街はすっかりコンクリートで固められてしまったが、ぼくはその道路の片隅で固いコンクリートを食い破って出てくる雑草を見ていると、とても嬉しい。これはもう理屈ではない。
また塵ひとつ落ちてない街がきれいだろうか。落ち葉の落ちていない並木道が美しいだろうか。ぼくにとってはただ薄気味の悪い光景としか見えないのだが、そうはいえないだろうか。映画の中のどこかおぞましい未来の風景の中にいるようなのだ。
それを、まるで映画みたい!と無邪気に言うことができない。
そういう光景をかつてのぼくらは「絵葉書の絵のよう」といって揶揄した。
いやいつだってそういう人は大勢いたが、今や人々はその絵葉書のようなきれいな風景を美しいといって疑わない。
そして今、そういう光景はどこの街でも見ることができるようになった。街を綺麗にという号令を何十年と言いつづけて、塵ひとつ無い道路やゴミ籠さえ置いてない公園があたりまえのようになった。ついにそういう願いが実現したわけだ。まったくおめでとうというほかはない。

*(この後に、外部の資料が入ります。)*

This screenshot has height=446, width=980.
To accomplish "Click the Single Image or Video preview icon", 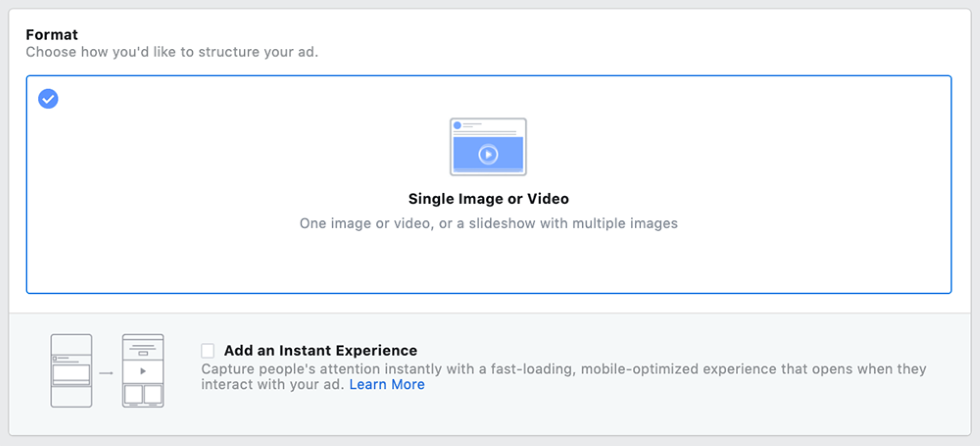I will pos(488,147).
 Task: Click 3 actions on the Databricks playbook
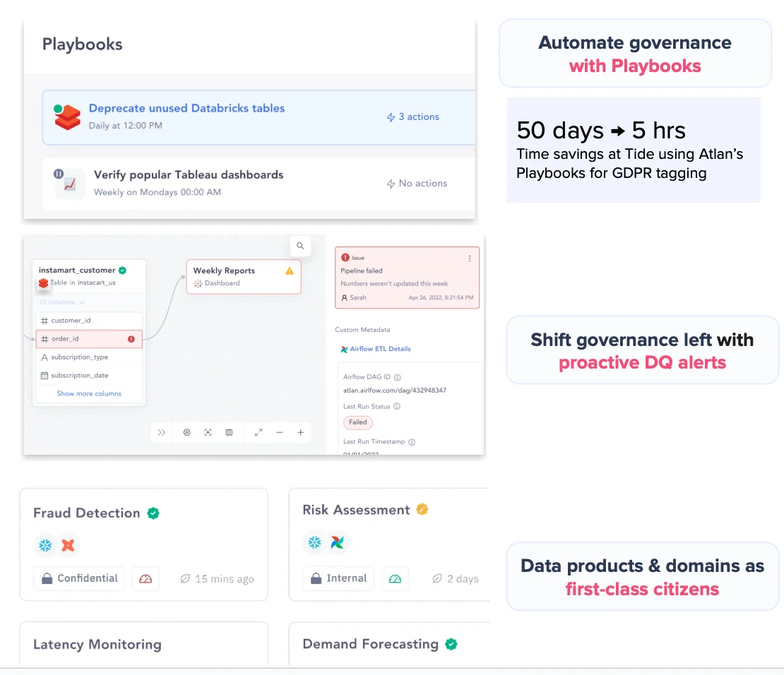[x=412, y=116]
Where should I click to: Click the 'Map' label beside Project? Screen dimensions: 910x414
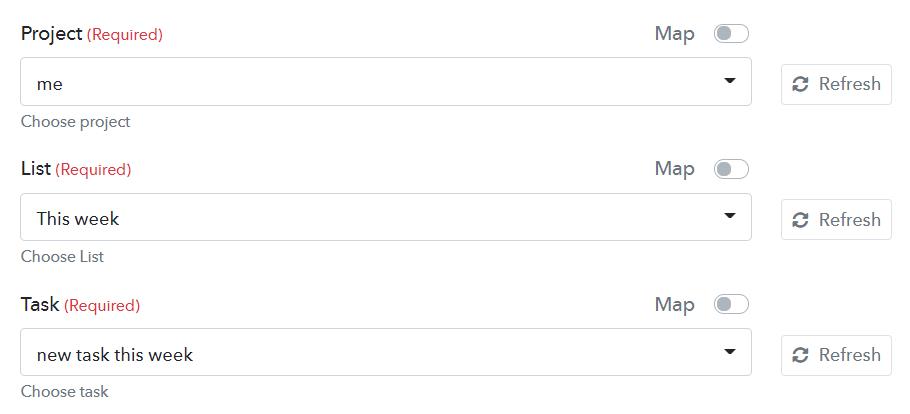tap(674, 33)
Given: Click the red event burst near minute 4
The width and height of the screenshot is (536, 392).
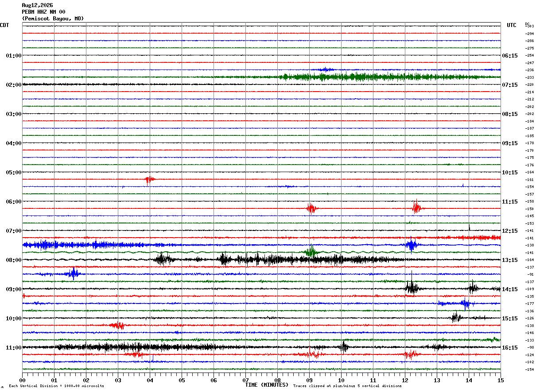Looking at the screenshot, I should [150, 180].
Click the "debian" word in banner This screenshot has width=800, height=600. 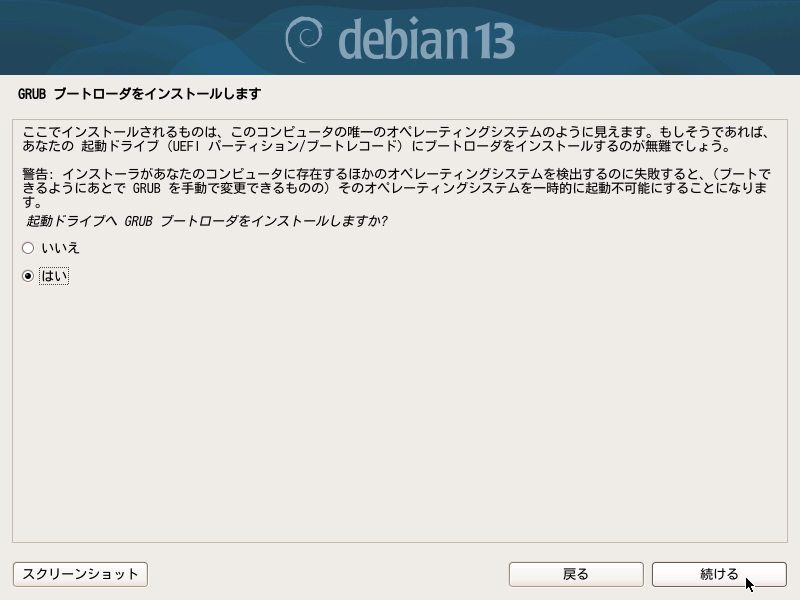pyautogui.click(x=403, y=39)
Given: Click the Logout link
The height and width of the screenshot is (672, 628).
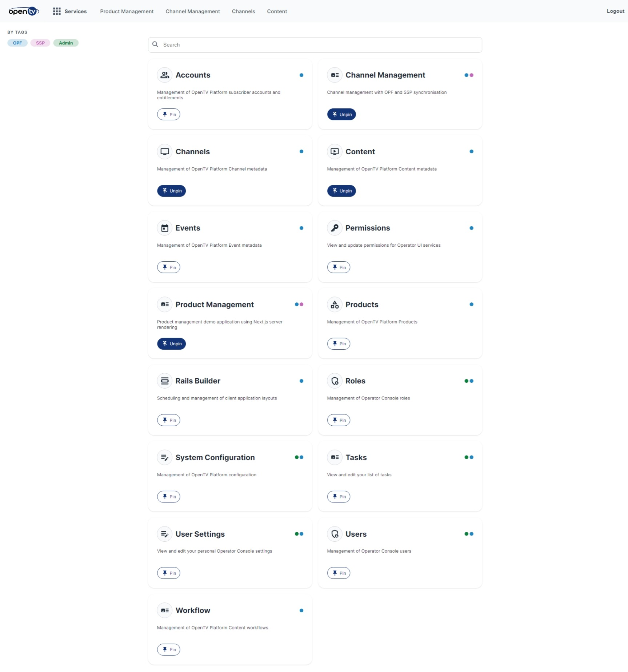Looking at the screenshot, I should 615,11.
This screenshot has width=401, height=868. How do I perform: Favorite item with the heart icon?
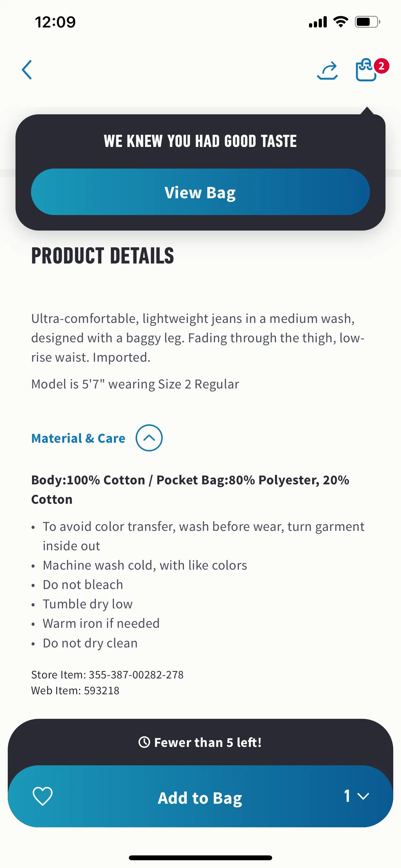pos(42,796)

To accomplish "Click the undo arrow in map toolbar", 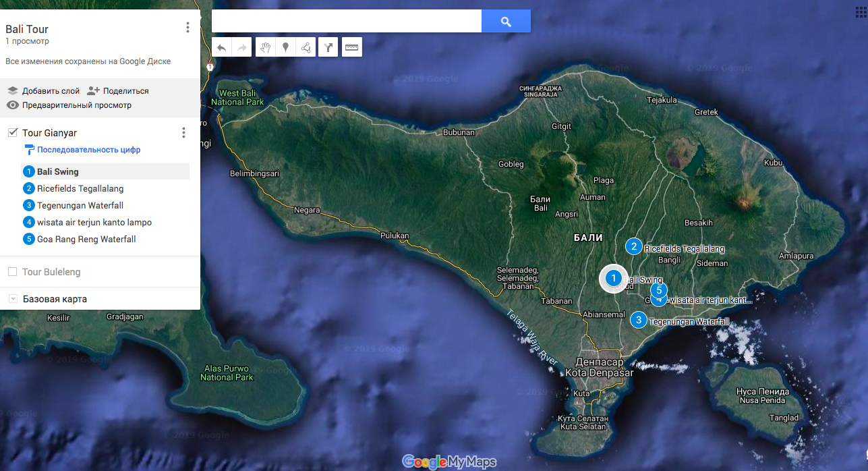I will (222, 47).
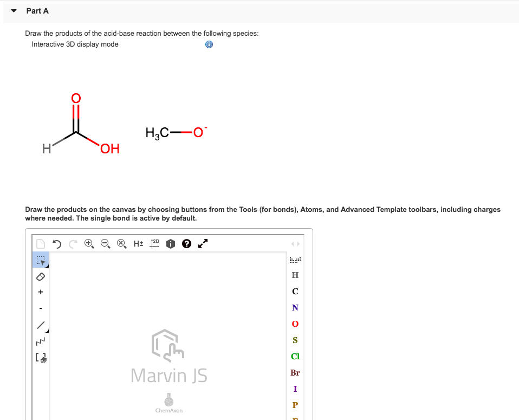Click the H± implicit hydrogens toolbar button

pos(138,244)
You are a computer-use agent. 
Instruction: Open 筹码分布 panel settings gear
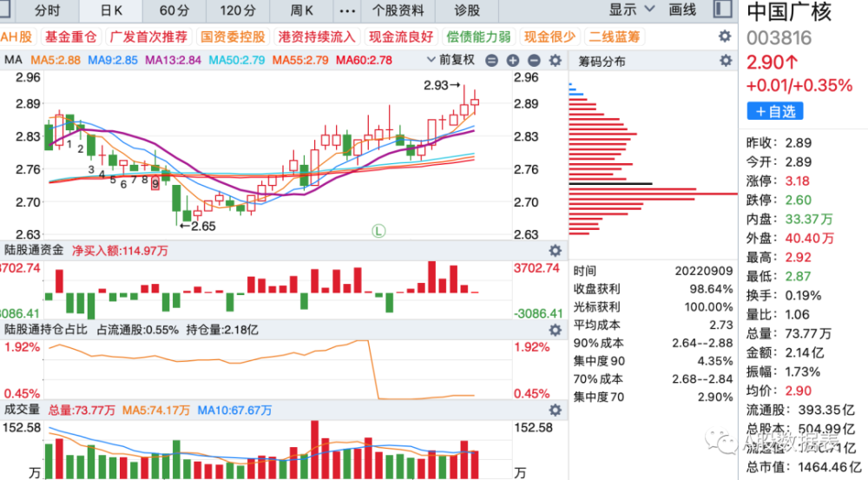725,61
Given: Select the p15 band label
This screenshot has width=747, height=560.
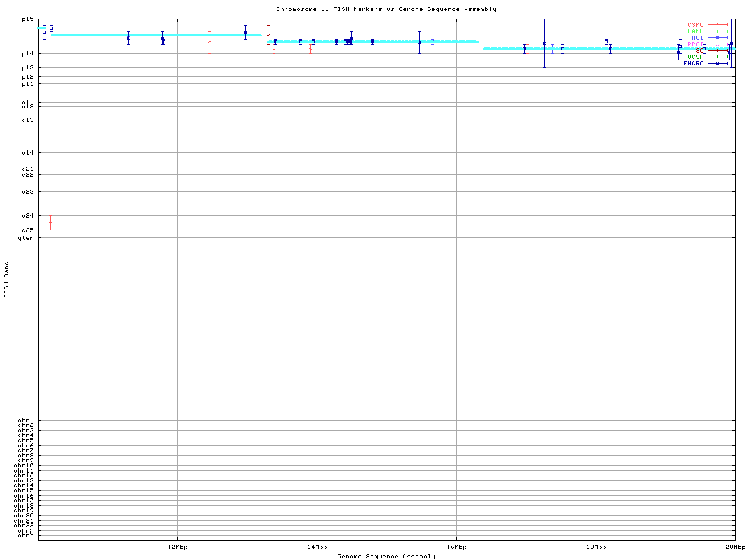Looking at the screenshot, I should [27, 19].
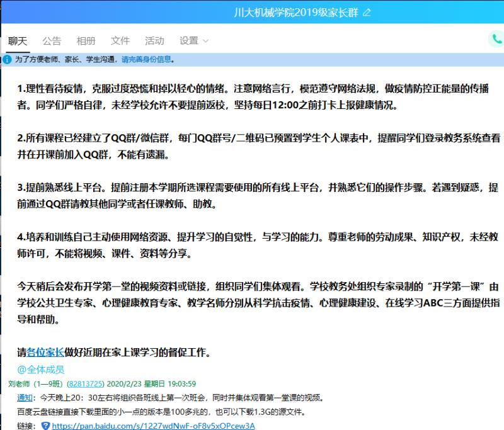Viewport: 504px width, 430px height.
Task: Click the 通知 link in latest message
Action: (x=25, y=398)
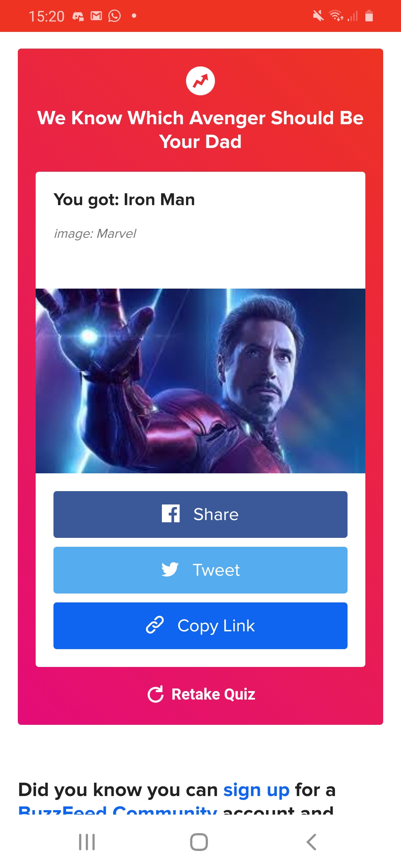401x868 pixels.
Task: Tap the Twitter bird icon
Action: click(170, 569)

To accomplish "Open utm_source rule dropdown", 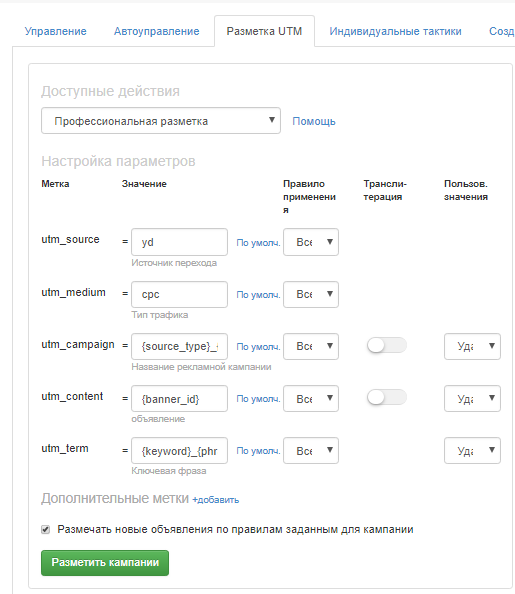I will [311, 242].
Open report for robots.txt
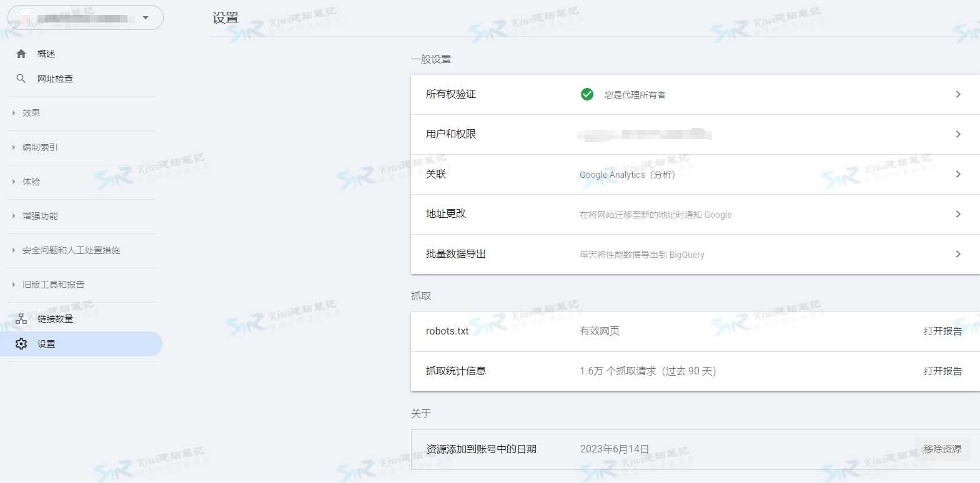This screenshot has height=483, width=980. pyautogui.click(x=942, y=331)
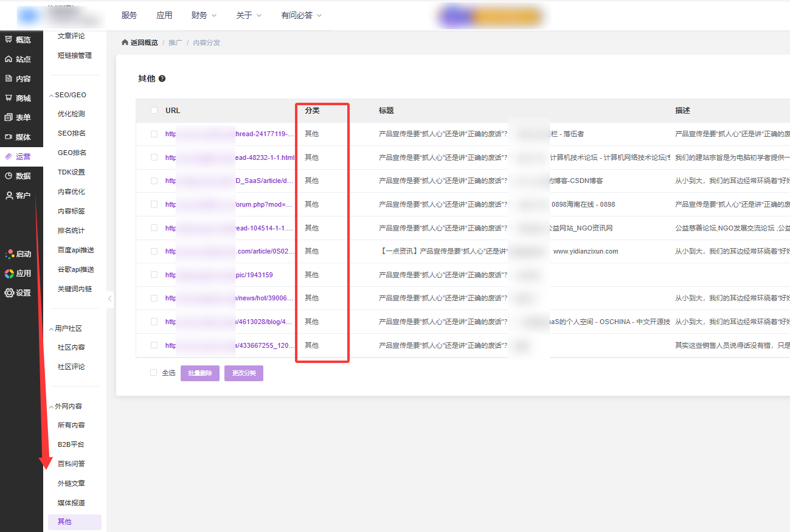Open the 客户 customer person icon
790x532 pixels.
click(9, 195)
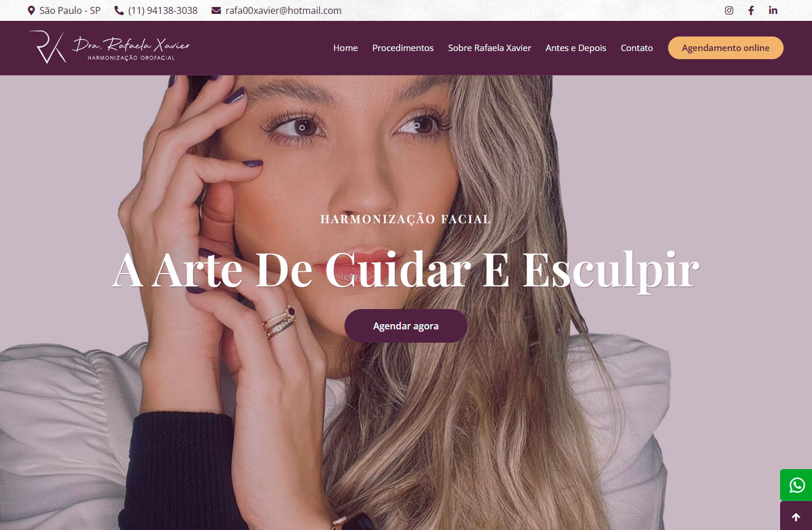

いまだに日本は西洋カブレを克服しているとはいえない。
西洋の公園にはほとんど雑草というものが見られない。ぼくはそういう公園は好きじゃないが、今の日本もそうなっている。
芝生という妙に小柄な草がどこの公園でも主役を占めている。公園のみならず、河原の土手にも花壇の下草にもちょっとした道端も果ては家庭の庭にも、この矮小な草ははびこっている。
日本にはほかにも矮小な草はいくらでもあるがそういう草を使おうとは思わないらしい。
ぼくにとって芝のあるところが見苦しく思うのはほかの草を駆逐してしまうからだけでなく、人の心にもそういったもの(排除の思想)を植えつけてしまう。つまり芝のあるとことには他の草は生えてはいけないかのような錯覚を植えつけてしまっている。
芝に入ってくる草は「雑草」なのだ。
芝生に入らないでください。これも何十年といわれ続けてきた。
日比谷の公園にそう書かれた杭があると気付き、いったい何様なんだと妙に怒りが湧いた昔のことをよく覚えている。芝生とは人が気持ちよく座れるためにあったのじゃなかったのかと自問した。
西洋の真似をしたがそれは外見だけだった。日本では人を締め出すための好都合な道具として使われたのだった。芝生は進入禁止の暗黙の立て札になってしまっているのだ。
なぜそういう風に日本人は芝生を解釈したのだろうか。それは西洋から来たものはありがたくて踏み付けにするなどとは考えもしない西洋カブレをうまく利用したのだった。だから下草は数ある日本の小さな草ではいけなかったのだ。芝でなければ。
W杯が始まるが、サッカーのピッチがなぜ芝なのかを考える必要がある。芝生は人が気持ちよく踏みつけるためにあるのである。